E’ quanto emerge dall’ultimo report trimestrale dell’Istat sul mercato del lavoro, da cui risulta che i tassi seguono la stessa dinamica: +0,5 punti per il tasso di occupazione, che raggiunge il 60,2%, -0,4 punti il tasso di disoccupazione e e -0,3 punti quello di inattività.

L’input di lavoro, misurato dalle ore complessivamente lavorate, è aumentato dell’1,3% rispetto al trimestre precedente e del 5,1% su anno, sostanzialmente in linea con il PIL che è cresciuto dell’1,1% in termini congiunturali e del 4,7% in termini tendenziali.

I dati provvisori del mese di luglio segnalano una lieve diminuzione del numero di occupati rispetto al mese precedente (-22 mila, -0,1%) e del tasso di occupazione (-0,1 punti), a fronte di un ulteriore calo dei disoccupati (-32 mila, -1,6%) e della crescita degli inattivi (+54 mila, +0,4%).

In termini tendenziali, l’aumento dell’occupazione (+677 mila unità, +3% in un anno) oltre a coinvolgere i dipendenti – a tempo indeterminato (+396 mila, +2,7%) e a termine (+245 mila, +8,3%) – riguarda anche gli indipendenti (+36 mila, +0,7%).

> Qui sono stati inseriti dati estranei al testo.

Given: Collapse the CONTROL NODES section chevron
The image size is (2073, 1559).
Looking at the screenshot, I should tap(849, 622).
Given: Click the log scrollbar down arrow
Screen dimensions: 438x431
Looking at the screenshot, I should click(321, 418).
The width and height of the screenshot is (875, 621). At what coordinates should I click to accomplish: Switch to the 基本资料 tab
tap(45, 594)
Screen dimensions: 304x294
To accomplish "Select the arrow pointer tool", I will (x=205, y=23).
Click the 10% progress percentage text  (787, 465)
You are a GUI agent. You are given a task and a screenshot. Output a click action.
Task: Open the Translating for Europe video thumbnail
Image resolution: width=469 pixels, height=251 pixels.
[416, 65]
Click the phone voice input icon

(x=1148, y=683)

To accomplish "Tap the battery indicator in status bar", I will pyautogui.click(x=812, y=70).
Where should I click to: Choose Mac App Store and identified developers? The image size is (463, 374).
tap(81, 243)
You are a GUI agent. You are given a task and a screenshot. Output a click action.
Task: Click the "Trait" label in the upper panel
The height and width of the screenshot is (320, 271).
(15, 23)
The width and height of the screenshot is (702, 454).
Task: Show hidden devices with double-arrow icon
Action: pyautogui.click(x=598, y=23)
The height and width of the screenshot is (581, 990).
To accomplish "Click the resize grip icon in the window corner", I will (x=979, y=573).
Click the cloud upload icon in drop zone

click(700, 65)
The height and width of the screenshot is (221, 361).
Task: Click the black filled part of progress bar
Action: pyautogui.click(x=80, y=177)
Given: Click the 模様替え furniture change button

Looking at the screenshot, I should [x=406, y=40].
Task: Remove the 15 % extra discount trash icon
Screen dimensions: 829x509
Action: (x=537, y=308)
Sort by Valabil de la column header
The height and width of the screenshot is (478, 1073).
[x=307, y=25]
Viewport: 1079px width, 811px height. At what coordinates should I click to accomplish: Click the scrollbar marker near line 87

Prosegue il forte calo del numero di disoccupati (-382 mila in un anno, -16%) e degli inattivi (-588 mila, -4,4% in un anno).

Un focus sul lavoro giovanile che, per effetto dei provvedimenti per le assunzioni di under 35 presi dal governo, registra un incremento del tasso di occupazione giovanile al 44,2%. La gran parte delle posizioni però sono a termine (31,5% dei giovani) e ciò determina una certa insicurezza: il 13,3% degli occupati di 15-34 anni (quota circa doppia rispetto a quella dei lavoratori più anziani pari al 6,5%) ritiene probabile perdere il lavoro entro sei mesi.

Dal lato delle imprese, prosegue la crescita congiunturale delle posizioni lavorative dipendenti, con un aumento dell’1,3%; cresce sia la componente a tempo pieno (+1,6%), sia, in misura più contenuta, la componente a tempo parziale (+0,5%). Anche in termini tendenziali le posizioni dipendenti continuano ad aumentare a ritmi sostenuti, con una dinamica più marcata per la componente a tempo pieno (+6,2% rispetto al +5% della componente a tempo parziale).

Prosegue l’aumento delle ore lavorate per dipendente – in termini sia congiunturali (+1,3%) sia tendenziali (+5,6%) – e la riduzione del ricorso alla cassa integrazione (8 ore ogni mille ore lavorate). In crescita anche il tasso dei posti vacanti, di 0,2 punti percentuali rispetto al trimestre precedente e di 0,4 punti rispetto allo stesso trimestre del 2021.

Il costo per unità di lavoro e le sue componenti – retribuzioni ed oneri sociali – registrano un aumento pari allo 0,6% in termini congiunturali; su base annua, invece, l’aumento il costo del lavoro (+0,2%) è sintesi della crescita della componente retributiva (+0,5%) e della riduzione degli oneri sociali (-0,3%).